Когда великий князь взял Старицу в опричнину [в конце 1569 года], он поставил меня в один ряд с князьями и служилыми людьми четвертой степени. К моим владениям добавились имения, которыми прежде владели князья Меньшик и Рудок Оболенские, со всеми их вотчинами и поместьями. Вотчину составляли деревни Красное и Новое, а шесть деревень были поместьями. Кроме того, я имел годовое жалованье в соответствии с числом моих поместий. Великий князь дал мне дом в Москве. Прежде там жил священник. Его взяли в плен в Полоцке и отправили в город Владимир. Этот дом был исключен из городских списков и выкрашен в белый цвет, поскольку освобождался от государевой службы.

Рядом с этим домом стоял еще один, где обитал немец Иоганн Зёге, бывший слугой покойного магистра [Ливонского ордена] Вильгельма Фюрстенберга. Я одолжил ему свое годовое содержание, и он на эти деньги купил дом рядом с моим. У него была жена, уроженка Дерпта, которую увели в Москву. Поскольку я не имел жены, эта женщина с хорошей выгодой для себя торговала вином в мое отсутствие, особенно когда я был с великим князем в разъездах. Не раз случалось, что иноземцам запрещали держать кабаки. Когда приказчики и люди с Земского двора приходили к этой женщине, опечатывали ее подвал и забирали всех, кто там пьянствовал, она говорила, что они должны пойти ко мне, и спрашивала, почему не идут в дом к соседу. Однако земские чины очень хорошо знали, что такое опричнина. Мой сосед и его жена тоже узнали это. Они продали мне свой дом и купили другой в городе, где можно было закрыться за воротами. А я сделал из двух домов один, и ко мне денно и нощно валили толпы со всей округи.
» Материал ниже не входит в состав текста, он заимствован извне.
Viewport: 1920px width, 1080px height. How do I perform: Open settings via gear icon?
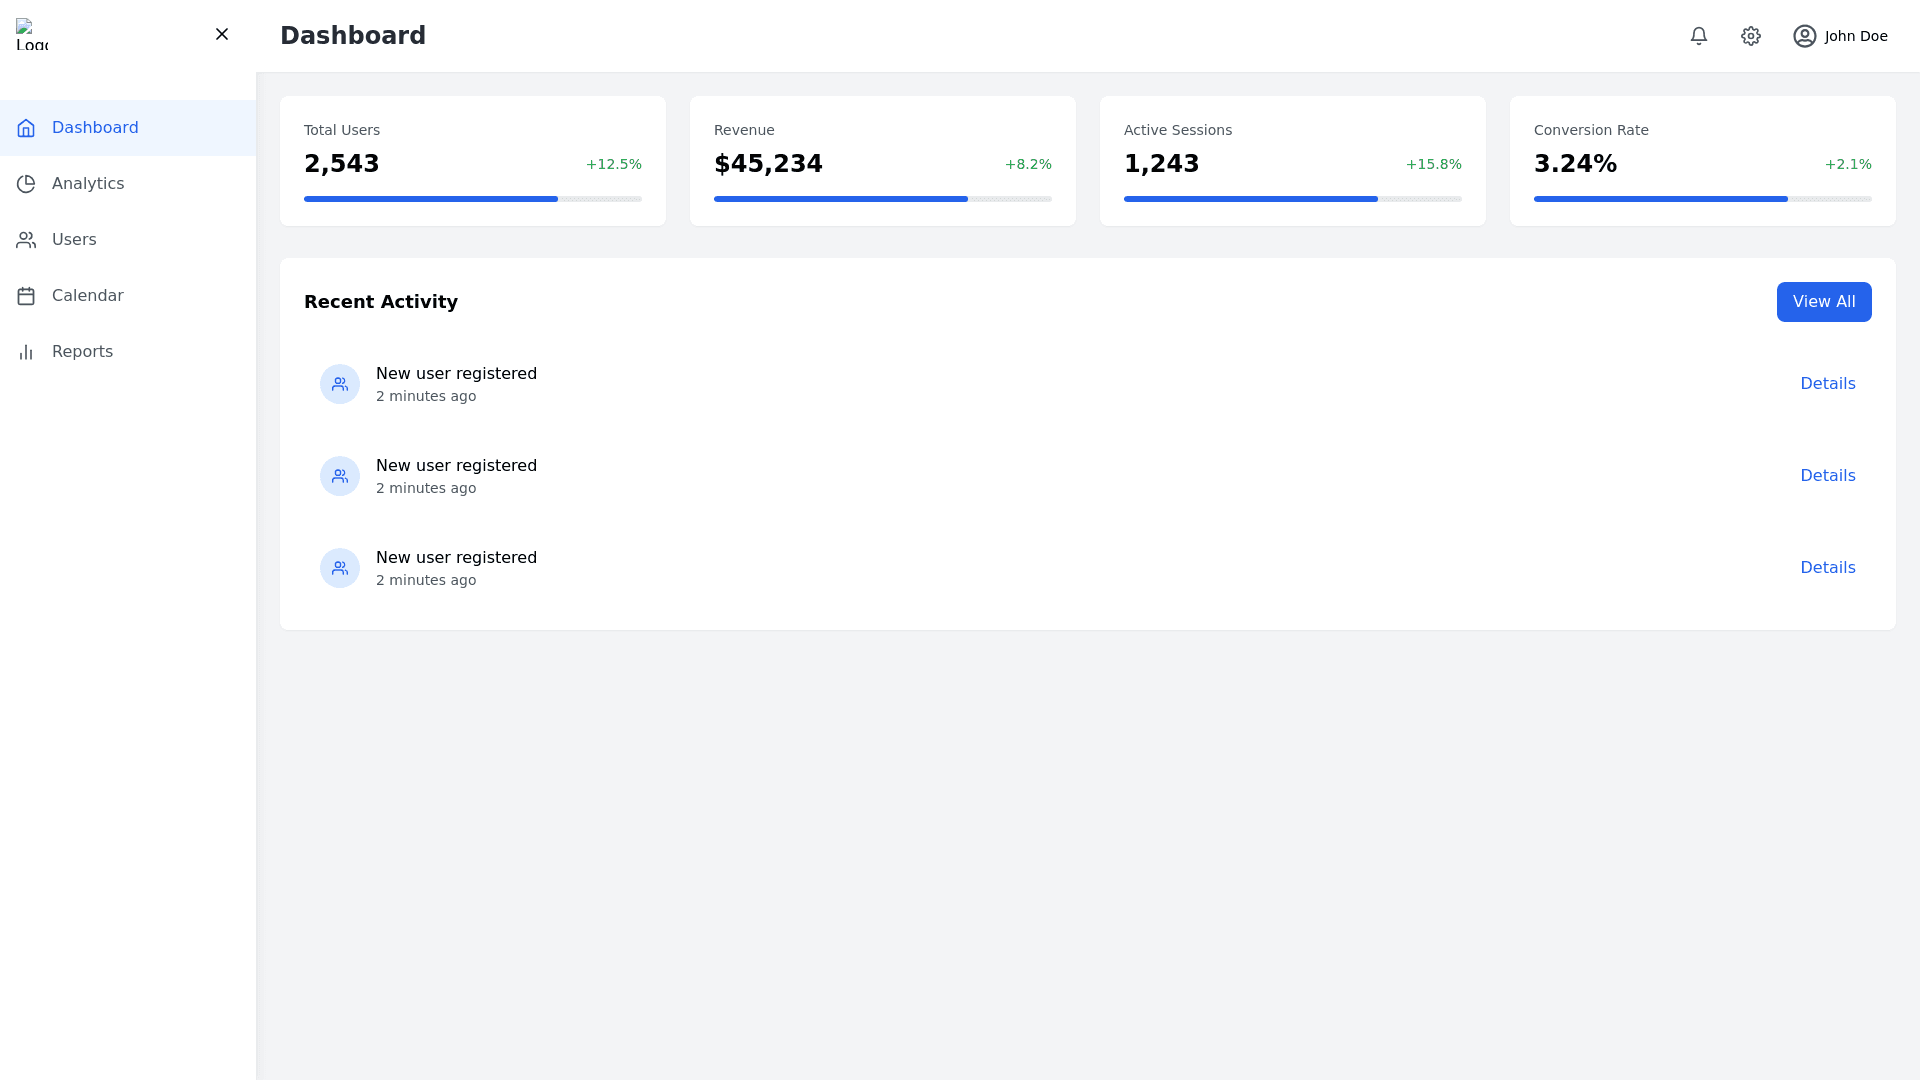tap(1751, 36)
Во время чумы этот мой сосед умер, а его жена с женой Лоренсена – мастера брадобрея – решила уехать из Москвы в крытой повозке. Это было глупо, потому что все окрестные предместья подожгли по приказу крымского хана [1571]. Когда повозка подъехала к воротам, огонь уже разбушевался, и она сгорела вместе с лошадьми, драгоценностями, золотом и серебром, которые в ней были. После пожара от повозки ничего не осталось, только железные обломки. А ворота были заложены камнями.

На Лубянской улице, рядом с большой Сретенской улицей, прямо напротив моего дома, стоял еще один дом, выкрашенный белым. Там раньше жил поляк из Полоцка, но он переехал в другое место. Я получил этот дом от дворянина Семена Курцова, который служил у великого князя сокольничим. В мое время [когда я жил в Москве] великий князь не нарушал [неприкосновенности] чьего-либо жилища. Я отдал этот дом немцу по имени Ганс Купершмидт. Он говорил, что разбирается в гидравлических машинах. Но потом увидел, как много денег приносит содержание кабака, и решил, что мое дело лучше, чем его. Когда кто-нибудь шел ко мне с бочонком или кувшином, чтобы купить медовухи, пива или вина, он поджидал, сидя у своего окна, и махал им, приглашая к себе на двор. Так он мог получить от них больше, чем я, и это приносило мне большие убытки.

Я разобрал этот дом и перебрался на новое место вблизи речки Неглинной, где у меня имелось два пустых двора, соединенных в один, который еще не был обнесен забором. Здесь я начал торговать пивом, медовухой и вином. Простолюдины из опричнины подали на меня в суд за то, что я держу кабак. Главным боярином и судьей в Земском дворе был Григорий Грязной. Он сказал, что любит меня, как сына, и его любовь приносит деньги, кольца, жемчуг и все такое. Он проезжал мимо, проверяя пожарные решетки, увидел мой дом и сказал людям: «Этот дом принадлежит германцу; он иноземец и не имеет здесь родни. Если он не будет держать кабак, на что он сможет огородить свой двор? А забор должен дойти до пожарной решетки, если делать все, как надо».

В земщине у меня был еще один дом, который прежде принадлежал ливонскому дворянину Фромгольду Гану. Его сначала взяли в плен в Ливонии, но он получил свободу и перешел в русскую православную веру под именем Илия. Тогда он поселился в замке Гельмет в Ливонии, а потом приехал в Москву вместе со мной. Когда великий князь приказал дать нам поместья и казначей Иван Висковатый спросил его, не братья ли мы, он ответил: «Да». Потом было решено, что я получу на пятьдесят моргенов земли больше, чем он, потому что я старший брат. Тогда он ответил, что я сын бюргера, а он сын дворянина, и ему добавили земли, как мне. На том наше братство закончилось.